There is an actual Liberated Woman’s Songbook. Jerry Silverman gathered 77 folk songs concerning women’s struggles in America for people to sing along to in solidarity in the turbulent year 1971. The songs chronologically address women’s social and economic concerns from the early 19th century to 1970. The fact that the original publication came out more than 50 years ago and is still deemed relevant today suggests not much has changed since then—or even since 1830, when the first song was written.

Dawn Landes found a copy of the volume in a thrift store in 2020. Landes found solace and hope in the book’s contents, especially after the Supreme Court overturned Roe v Wade in 2022. Since then, Landes has created a theater piece based on the material and performed with a varied group of others on different stages at a host of venues. She now has recorded the Songbook, an 11-song collection that traces the history of the women’s rights movement in America.  

The Liberated Woman’s Songbook begins with the stout ballad “Hard Is the Fortune of All Womankind” (1830). The lyrics are strong, simple, and clear. From the first verse (“She’s always controlled, she’s always confined / Controlled by her parents until she’s a wife / A slave to her husband the rest of her life”) to the last line, we learn that a woman’s life does not belong to herself. She is only here to serve others. The staunch language suggests the singer does not accept her fate. Dawn Landes has a somewhat delicate voice, which adds to the radical nature of the song. It works like a lead pipe covered with silk. What may seem soft on the surface hides a resolute inner strength. By the time the track has ended, one can intuit that the complaint has become a battle cry of protest.

Landes sings lead and also plays guitar and organ. She is backed up by Josh Kaufman on a multitude of instruments (guitars, keys, drums, bass, mandolin, vibes, percussion), JT Bates on drums, Annie Nero on upright bass, and assorted others on accordion, flute, horns, fiddle, and vocals on individual tracks. There is a communal aspect to the presentation. The participants frequently sing and play together as one.

The other three songs from the 19th century offer a mix of forward-looking hopefulness (“One Hundred Years (1852)) to past wailings (“The Housewife’s Lament” (1866)) to the current struggle for equal rights (“Keep Woman in Her Sphere” (1882)). Dawn Landes and company articulate the words folk style. The music is meant to inspire.

The 20th-century selections outline many of the significant issues of the time, especially related to labor safety issues and union concerns. “The Factory Girl” (1908), “Bread and Roses” (1912). “The Mill Mother’s Lament” (1929), “Cotton Mill Girls” (1930″), and “What Side Are You On” (1931) all emerged from specific industries, strikes, and protests.
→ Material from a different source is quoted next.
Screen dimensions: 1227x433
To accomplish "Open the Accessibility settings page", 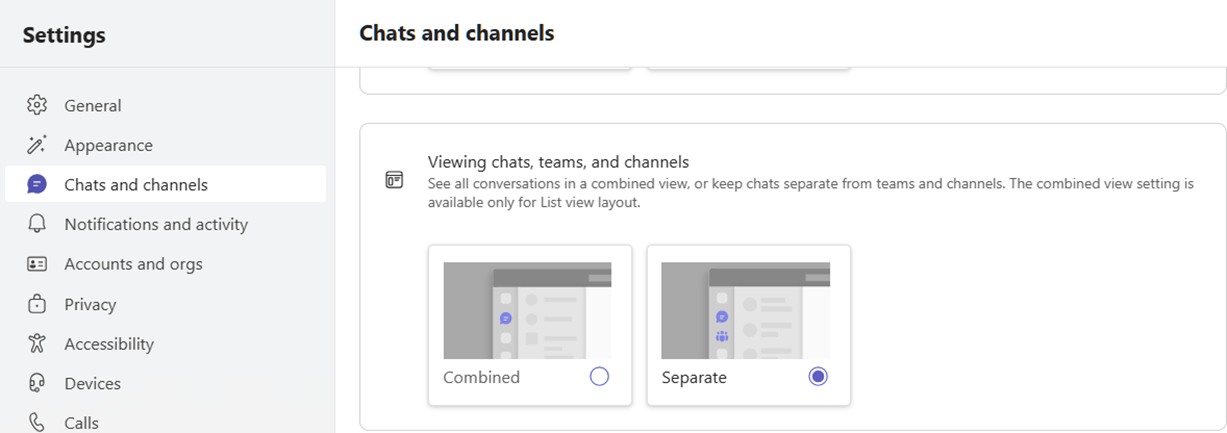I will tap(109, 344).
There’s a martial flavor to much of the material. One can easily imagine them being sung at union rallies and political gatherings. The songs note both the existing hard times and the desire for a better life in the future. Landes resolutely leads her accompanists into the combat for women’s lives, liberty, and the pursuit of happiness.

The last two cuts from 1970 present a broader perspective on the situation of women. “There was a Young Woman Who Swallowed a Lie” and “Liberation, Now!” call for full equality in the name of humanity. “We’re more than mothers and wives with secondhand lives,” Landes sings. The earlier songs call for women’s rights under the guise that treating women as equals would make them better mothers and wives. More than 100 years later, the songs note this is not enough. Women’s rights are the unalienable ones we all share. Anything else is inherently wrong.